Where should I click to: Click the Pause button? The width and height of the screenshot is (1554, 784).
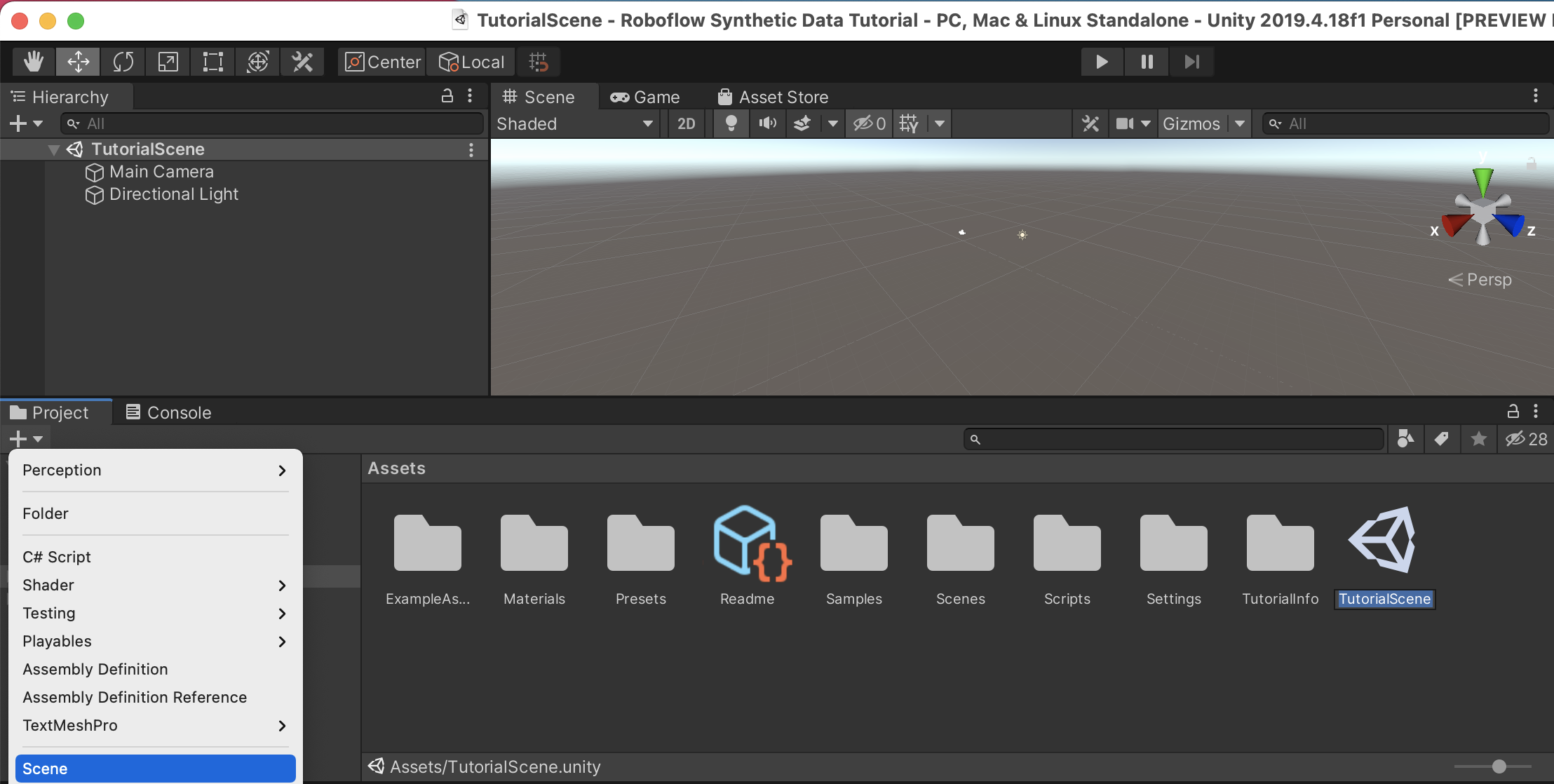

--

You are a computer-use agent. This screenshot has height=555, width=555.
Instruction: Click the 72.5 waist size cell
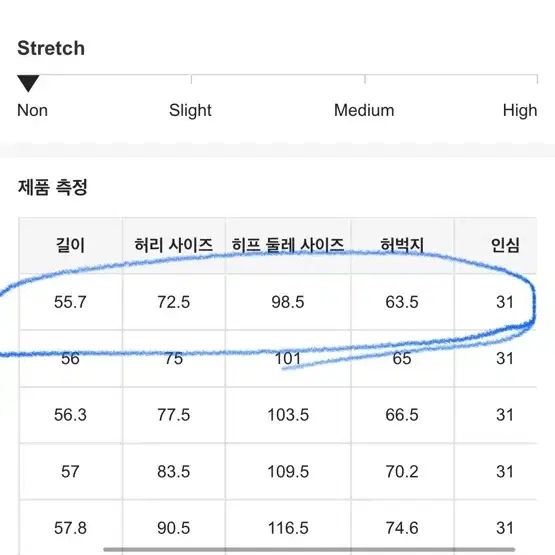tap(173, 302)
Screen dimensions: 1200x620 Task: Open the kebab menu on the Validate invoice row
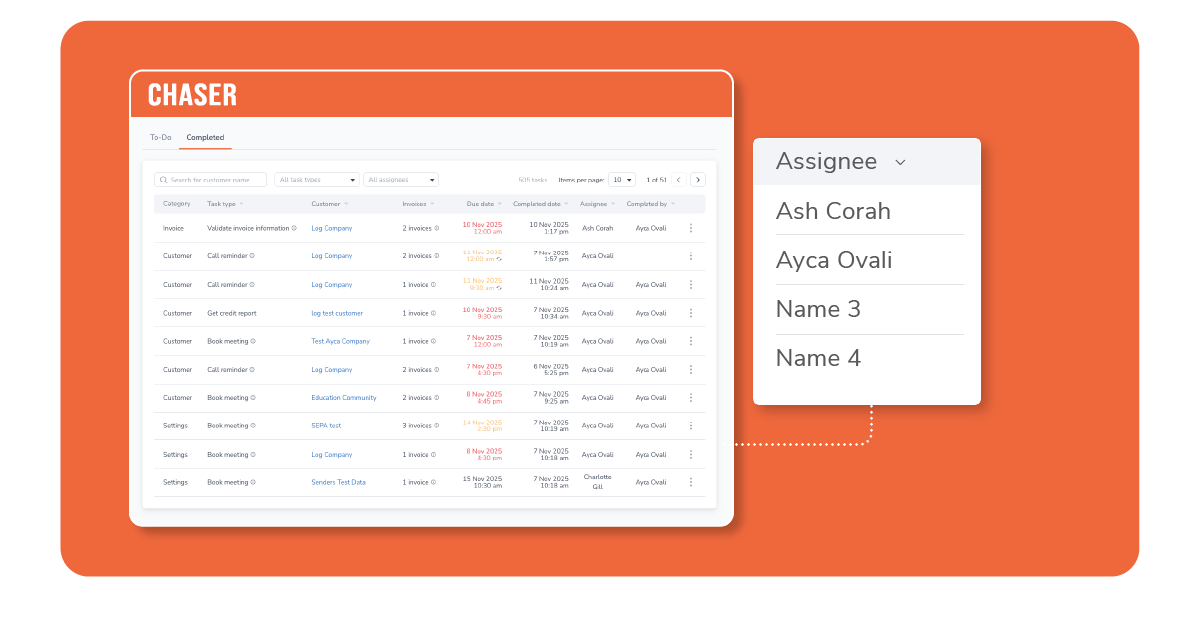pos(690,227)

■ THE REQUEST
Extract each line of the data above that contains the word "Click". Matches are case-sensitive.

■ OUTPUT OF THE EXERCISE
Where should I click to: Click the Pause button? The width and height of the screenshot is (1554, 784).
Instruction: Click the 72.5 waist size cell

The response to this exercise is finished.